> [CONSIGNES]:
1. Traduisez en anglais cette phrase de l'extrait sur les fromagers Berthod : « À cette fête qui lui était spécialement dédiée, Didier Berthod a voulu associer son père, Jacques, 80 ans, et son fils, Loïc, 30 ans. »
2. Reprenez l'extrait sur les fromagers Berthod à la suite de son dernier intertitre.

> [EXTRAIT CHOISI]:
☆ ☆ ☆
Didier Berthod, 54 ans, y est entré le 12 août 1983. 30 années de bons et loyaux services qui ont donné lieu, l’année dernière, à une fête organisée par les 9 sociétaires de Saint-Maurice, pour leur fromager ! «Les sociétaires ont toujours cru en leur fromagerie. Et au fil des années, les jeunes agriculteurs ont repris
les exploitations de leurs parents. En 30 ans, je n’ai jamais eu un mot plus haut que l’autre avec aucun d’eux», s’enthousiasme Didier Berthod qui travaille « en confiance », à la parole donnée, au point qu’il n’a jamais signé de contrat de travail. Les décisions importantes pour la fromagerie se prennent en étroite collaboration : le passage au bio en 1997 sur le conseil de l’affineur, ou encore l’installation d’une chaudière à bois pour l’eau chaude nécessaire au chauffage des cuves.

Fromager d’après-guerre

À cette fête qui lui était spécialement dédiée, Didier Berthod a voulu associer son père, Jacques, 80 ans, et son fils, Loïc, 30 ans. Trois générations de fromagers. «Même s’ils n’ont pas exercé à Saint-Maurice, pour moi, cela coulait de source de les mettre aussi à l’honneur», explique Didier.
Jacques Berthod était fils de paysan et comme les débouchés étaient rares après-guerre, il est parti apprendre le métier de fromager. «Les femmes du pays aimaient aussi à trouver un fromager, parce qu’on était logé et rémunéré !», se souvient-il. En 1958, le métier bien en main, il est parti bourlinguer, entre Doubs et Jura. La Châtelaine, Buffard, Chapois, Thésy… L’ancien fromager égrène les noms des fruitières qui l’ont accueilli, avec son épouse Liliane. «C’était un travail en couple comme cela se pratique encore dans plusieurs fromageries à Comté. Le métier était dur à l’époque, avec peu de remplaçants, une présence à la fromagerie matin et soir. Même le dimanche, en jouant aux boules sur la place du village, il n’était pas rare qu’on me demande :  »Eh le fromager, t’aurais pas un morceau de Comté à nous vendre ? » Mais j’aimais ce rythme de travail, nous avions nos après-midi, je partais à la chasse…», se rappelle-t-il.

«Enfant, j’allais voir mon père à la fromagerie»
☆ ☆ ☆
> [LIGNES EXTRAITES]:
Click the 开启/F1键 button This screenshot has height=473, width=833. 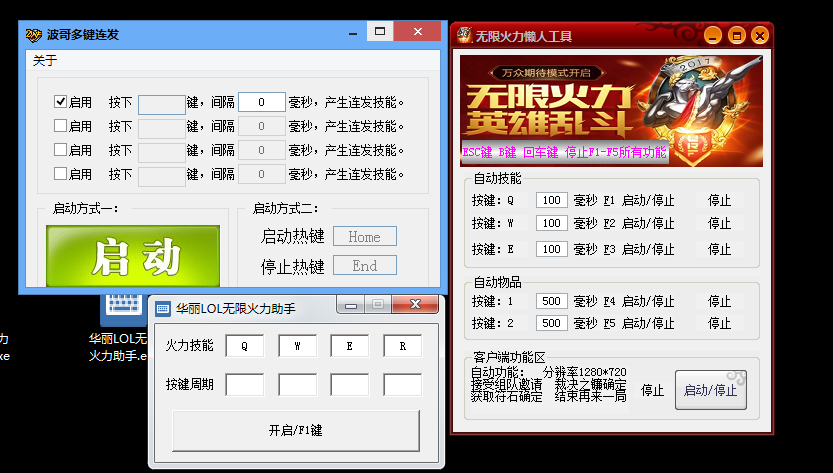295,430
☆ ☆ ☆
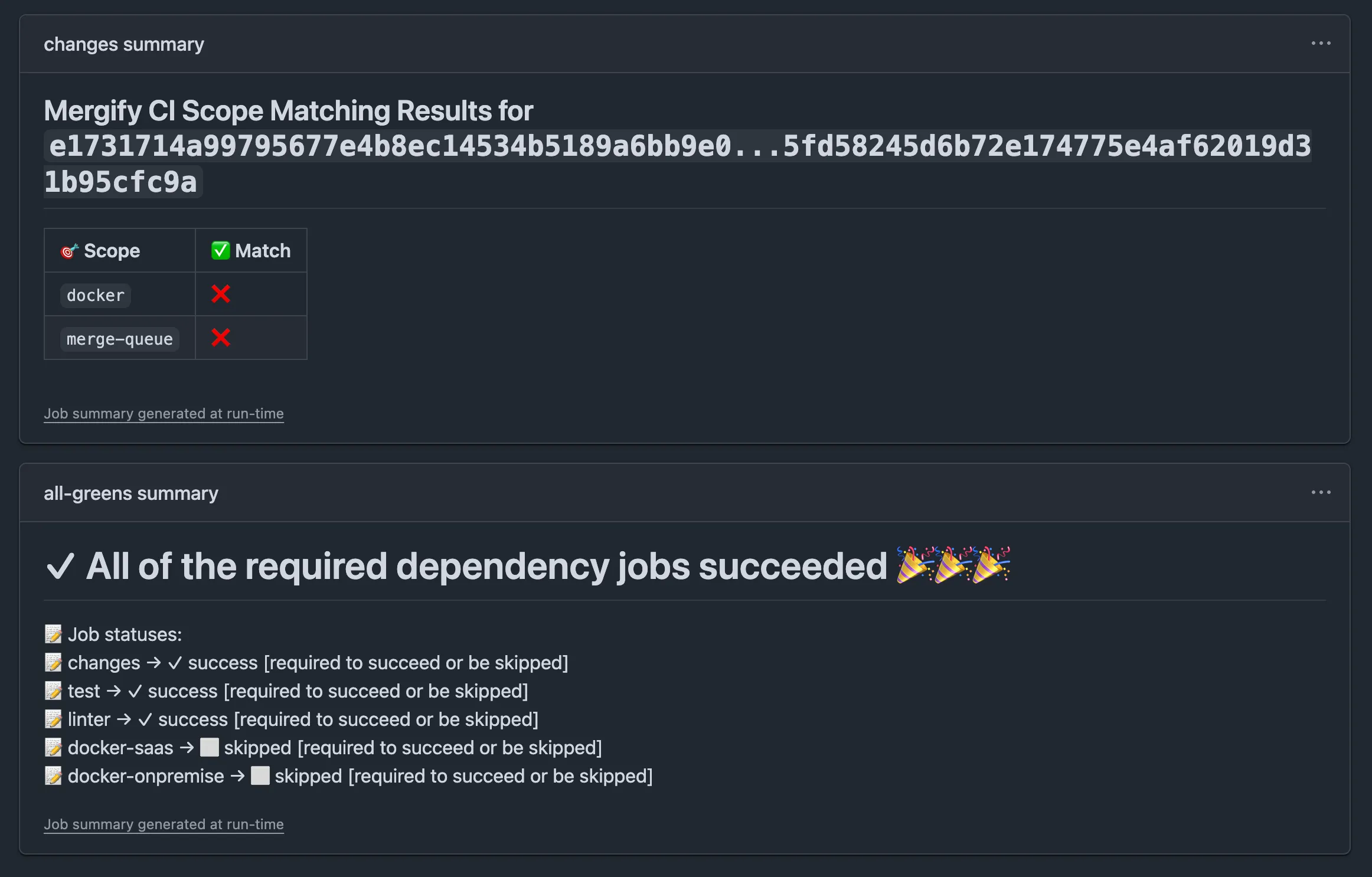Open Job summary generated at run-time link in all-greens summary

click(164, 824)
☆ ☆ ☆
> [RÉPONSES PAR CONSIGNE]:
1. At this celebration, which was dedicated especially to him, Didier Berthod wanted to include his father, Jacques, 80, and his son, Loïc, 30.

2.
C’est à Chapois, avec son père, que Didier Berthod a fait sa formation de fromager en apprentissage. Et les choses se répétant, il a, à son tour, enseigné les gestes de la fabrication du Comté à son fils, Loïc. Depuis, Loïc vole de ses propres ailes. Il a passé un Bac Pro et un Certificat de Spécialisation à l’ENIL de Poligny, puis, après 4 années comme second fromager à La Marre, il a été embauché, il y a 5 ans, comme fromager en second à Largillay.
Cela ne lui déplairait pas de prendre la suite de son père, à Saint-Maurice. «Enfant, je jouais ici entre les cuves, je venais manger de la rognure de fromage toute fraîche», lâche le jeune homme, qui, à demi-mot, reconnaît son attachement à la fruitière, même s’il n’avait pas choisi en premier ce métier de fromager. La vocation est venue en faisant ! Contrairement à Didier, son père, qui, déjà tout petit, se rêvait fromager. «Avec mes frères et soeurs, quand il n’y avait pas école, nous allions aider à la fromagerie pour frotter les cuves, chercher du bois…», se rappelle le fromager. Aujourd’hui, ce n’est plus aussi facile pour les enfants de venir à la fromagerie. Les normes sanitaires sont plus strictes, obligeant à enfiler blouses, charlottes et surchausses. Et puis les fromagers et leur famille n’habitent plus toujours à côté de la fromagerie.
Les Berthod feraient-ils partie des derniers des Mohicans ? Espérons que non ! Car à voir la complicité qui lie Jacques, Didier et Loïc, on souhaiterait un même parcours professionnel à beaucoup d’autres jeunes. Un vrai petit coin de paradis, c’est dit.